L’idea porta la firma del Centro Simon Wiesenthal di Gerusalemme, che vorrebbe rintracciare tutti i superstiti che non sono mai stati sottoposti ad un reale processo: chiunque disponga di informazioni può raccontarle direttamente agli addetti del Centro, tramite un numero verde appositamente creato.

Secondo il direttore Efraim Zuroff, il centralino ha registrato tra le 30 e le 40 telefonate al giorno, alcune ricche di piste interessanti. Ad incentivare la caccia all’ultimo nazista, anche la “taglia” messa in palio dal Wiesenthal: le informazioni rilevanti possono infatti valere fino a 25mila euro.

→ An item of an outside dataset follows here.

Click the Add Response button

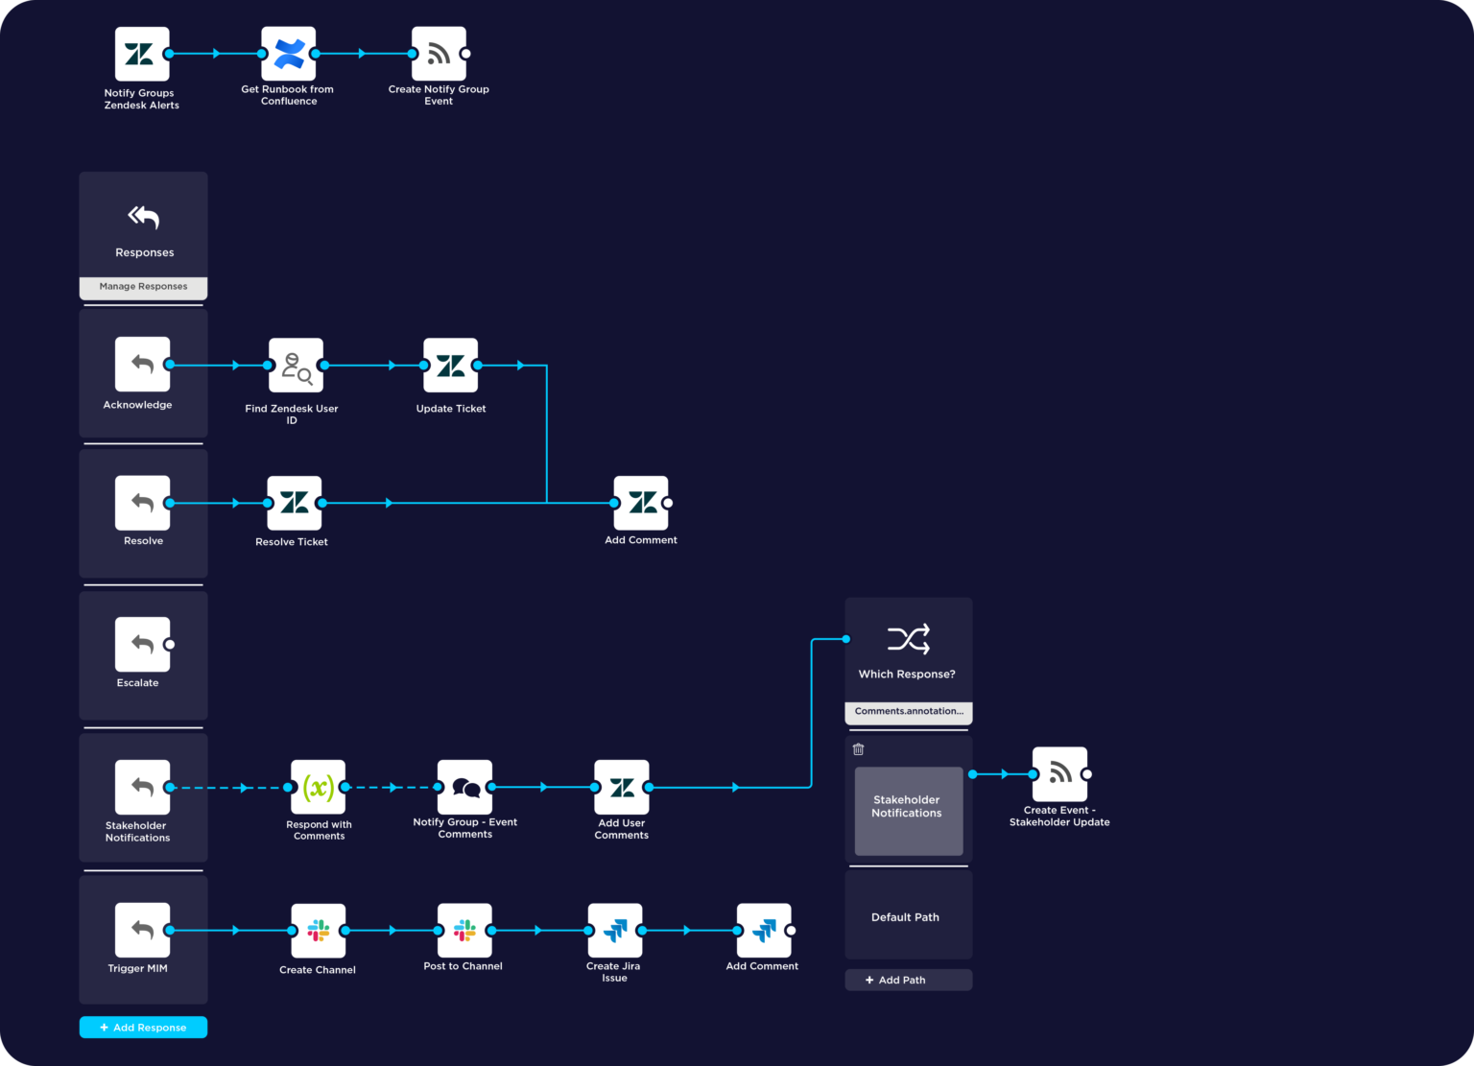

“Milioni di persone innocenti furono uccise dai criminali di guerra nazisti; alcuni di loro non sono mai stati giudicati e sono ancora vivi: aiutateci a portarli in tribunale“, è l’incitamento di Zuroff al Der Spiegel. Gli obiettivi della campagna sono soprattutto le guardie dei campi di concentramento e i membri degli Einsatzgruppen, unità speciali composte da membri delle SS e della polizia.

Questi ultimi, secondo quanto stimato dal Centro Wiesenthal, sarebbero stati circa seimila. Il 98 per cento di loro è quasi sicuramente già morto, un altro 1 per cento è già stato sottoposto a processo: rimangono circa 60 persone ancora vive e in libertà. Sono questi gli uomini che Zuroff e il suo staff sperano di rintracciare attraverso la campagna.

La quale, come preventivabile, ha suscitato aspre critiche. Lo storico tedesco israeliano Michael Wolffsohn l’ha definita “priva di gusto e dannosa, perché è più probabile che susciti simpatia nei confronti dei criminali”. Sotto accusa la taglia da 25mila euro, con l’ex docente di politica internazionale Joachim Perels che, invece, ha contestato la sovrapposizione tra le azioni del centro e la normale attività giudiziaria.